The Civil Rights Act forbids discrimination on the basis of color, race, religion, national origin, or sex. Provisions of this Act forbade discrimination based on race and sex in hiring, promoting, and firing. This Act also prohibited discrimination in federally funded programs and public accommodations. It strengthened the desegregation of schools as well as the enforcement of voting rights too.

This Act is the country’s benchmark civil rights legislation, and it continues to resonate to date. Once the Act was passed, it put a stop to the application of “Jim Crow” laws, which had been upheld earlier by the Supreme Court in the Plessy v. Ferguson case (1896). In that case, the court decreed that racial segregation claimed to be “separate but equal” was legitimate. Congress ultimately expanded the Civil Rights Act to strengthen the enforcement of citizen’s fundamental civil rights.

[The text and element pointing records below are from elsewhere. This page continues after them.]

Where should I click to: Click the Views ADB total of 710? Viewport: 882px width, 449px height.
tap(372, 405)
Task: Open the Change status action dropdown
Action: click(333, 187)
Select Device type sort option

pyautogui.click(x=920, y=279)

Title IV of the Act prohibits discrimination in public schools based on color, race, religion, national origin, or sex. Public schools include secondary schools, elementary schools, and public universities and colleges. But it was a decade later when the legal framework for anti-discrimination laws concerning public school students was laid.

The Civil Rights Act (1964) also made school desegregation a much easier process. This forced schools to stop segregation because the consequence of not doing so would be to lose funding. This significantly reduced the number of segregated schools in the U.S. and established federal criteria that were used to evaluate schools to detect any form of segregation. Schools that were discovered to be in noncompliance were forced to participate in desegregation plans.

Although the Act was quite effective in reducing segregation, it did not change how the staff and students in formerly white-only schools felt about having African-American students in their schools. This has continued in many ways to this day, and though things are noticeably better, the effects of racism and segregation still linger.